I can leverage the fact that Django templates are rendered at the server after the request comes in and before the response is sent. In fact, the response is the HTML that results from the rendered template. With this knowledge I can build something that dynamically makes the decision during each request / response cycle, to render the script tag that DevTools needs.
Furthermore, I can make sure this evaluation is only done when developing locally by using the DEBUG
variable in settings.py
.
My solution? A context processor that is only installed if DEBUG
is True
:
# settings.py
if DEBUG:
TEMPLATES[0]["OPTIONS"]["context_processors"].append("app.context_processors.vue_debug")

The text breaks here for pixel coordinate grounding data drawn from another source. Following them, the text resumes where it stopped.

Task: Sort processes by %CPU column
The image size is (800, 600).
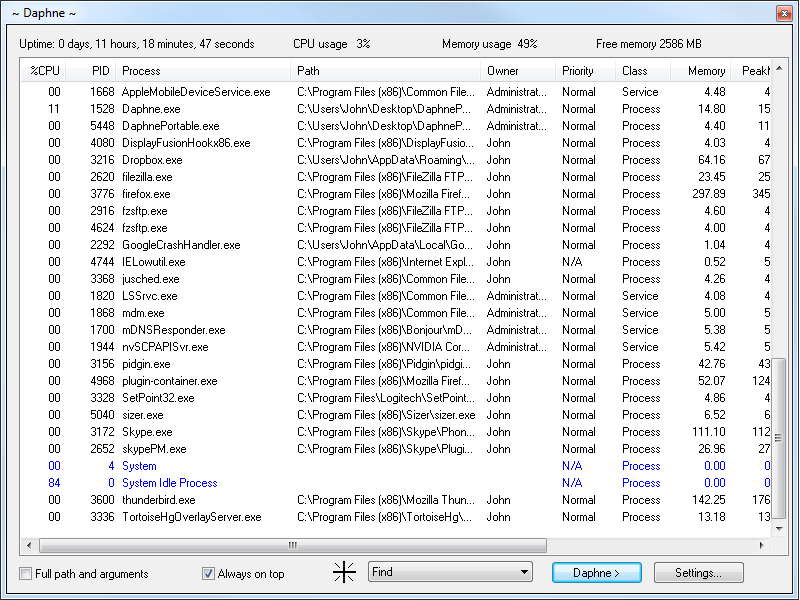Action: [x=46, y=71]
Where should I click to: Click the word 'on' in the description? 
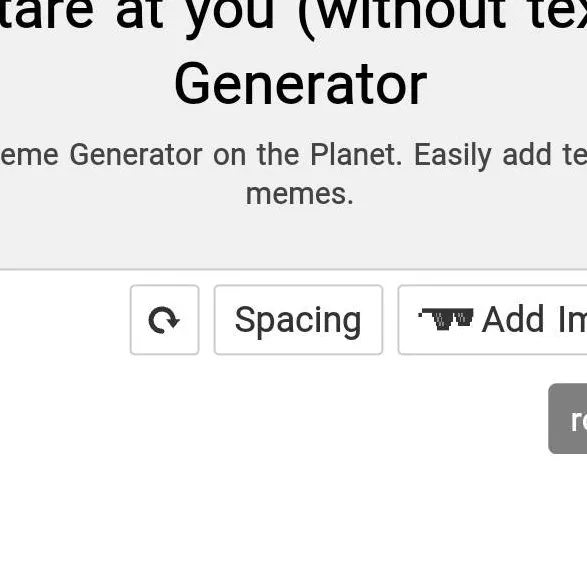(x=229, y=156)
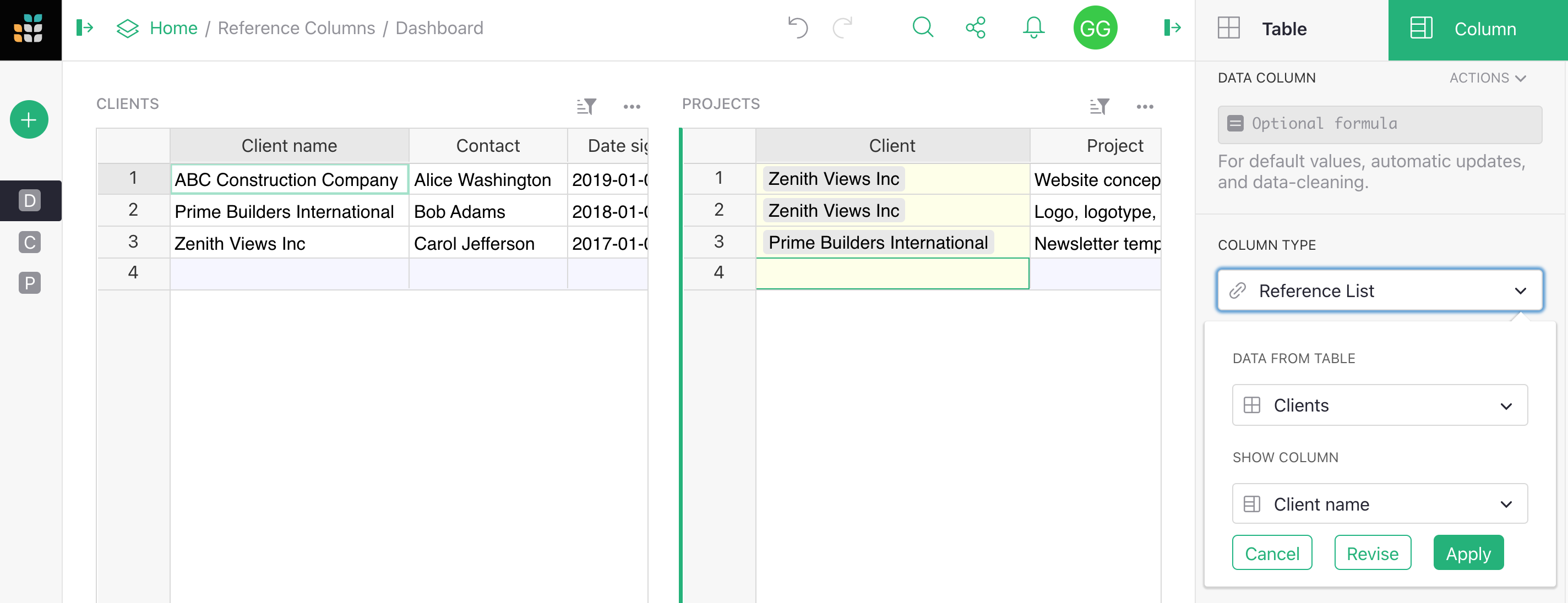Click the redo arrow icon
This screenshot has height=603, width=1568.
coord(844,27)
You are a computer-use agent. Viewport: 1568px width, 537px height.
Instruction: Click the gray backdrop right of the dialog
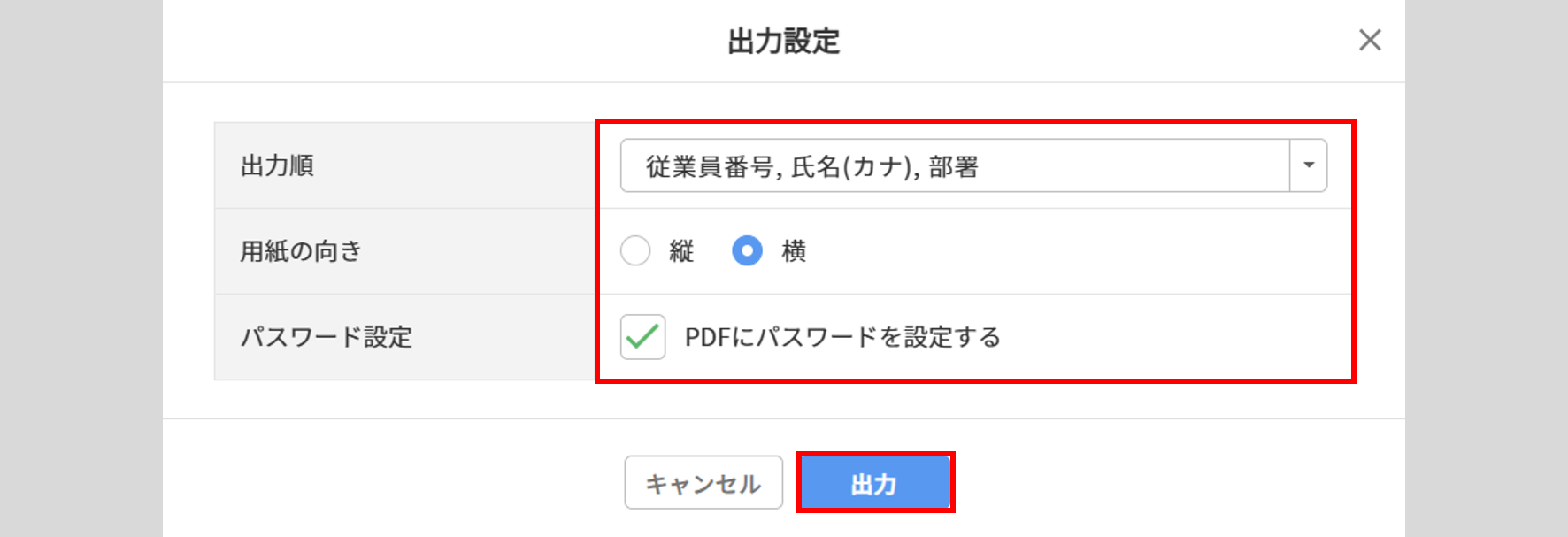pos(1487,265)
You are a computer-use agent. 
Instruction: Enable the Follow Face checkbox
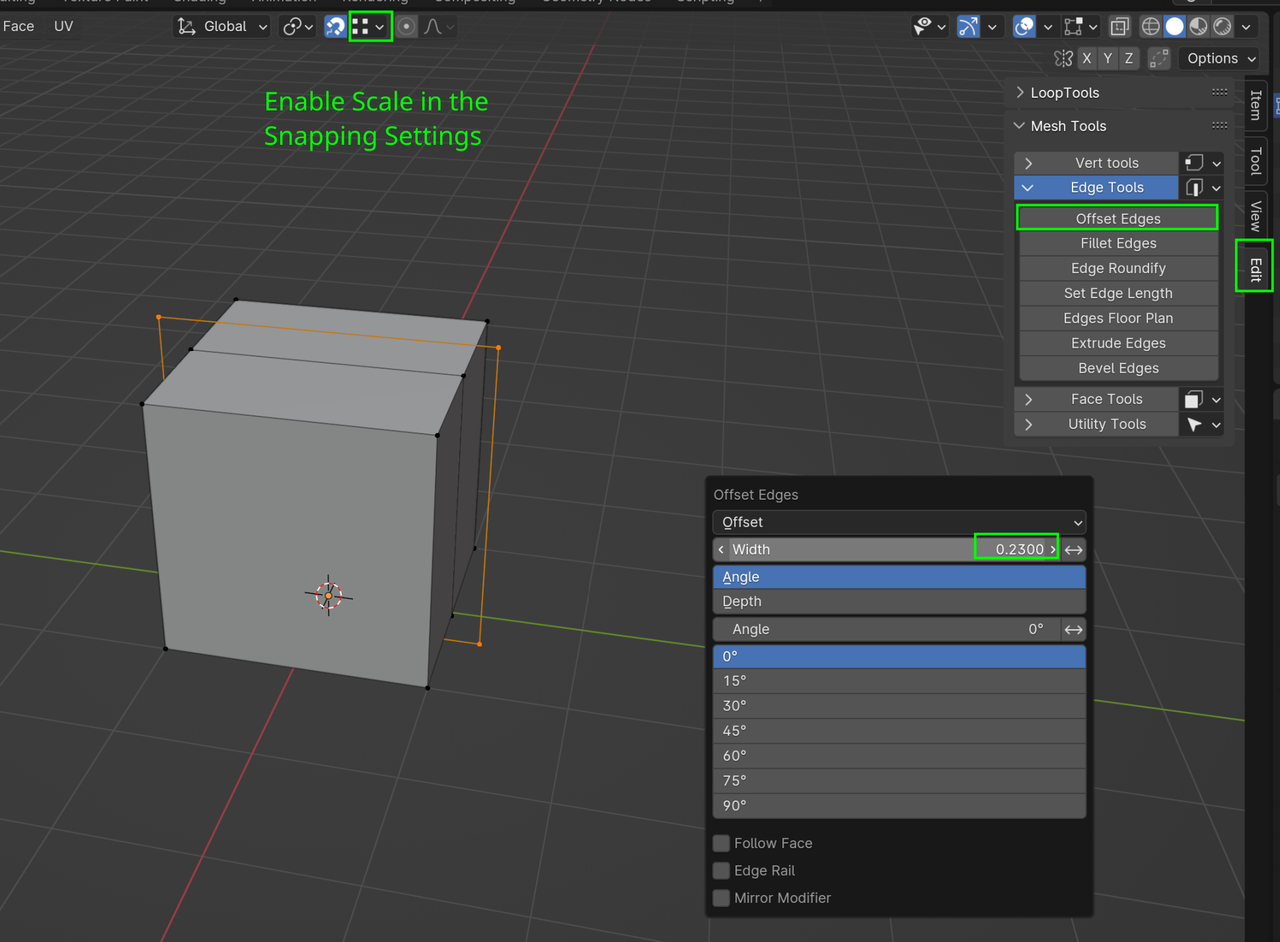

Then in the context processors, I'm looking to return a boolean value only if a socket connection can be made to the Electron app. I don't want to add the script tag and cause console errors due to loading failure, if the app isn't servicing that endpoint. So, let's do a little socket programming to detect an open port at the default port used by DevTools:
# context_processors.py
import socket
def vue_debug(request):
sock = socket.socket(socket.AF_INET, socket.SOCK_STREAM)
try:
sock.connect(("0.0.0.0", 8098))
debug = True
except ConnectionRefusedError:
debug = False
sock.close()
return {
"VUE_DEBUG": debug
}
Then we'll have a conditional include of the necessary script tag. Just put this somewhere in your <head>
tag:
{% if VUE_DEBUG %}<script src="http://localhost:8098"></script>{% endif %}
Make sure you have vue-devtools installed as part of your devDependencies
and add a quick script to save some typing:
// package.json -- whittled down for brevity
"scripts": {
"start": "HOT_RELOAD=1 webpack-dev-server --mode development",
"debug": "vue-devtools",
},
"devDependencies": {
"@vue/devtools": "^4.1.5"
}
Now, you are ready to go. Open up three terminal tabs and run the following in each one:
./manage.py runserver
npm start
npm run debug
The first terminal will run the familiar Django dev server. The second will fire up webpack's dev server to build and serve your frontend code. The last will launch the vue-devtools
Electron app and connect to your web application.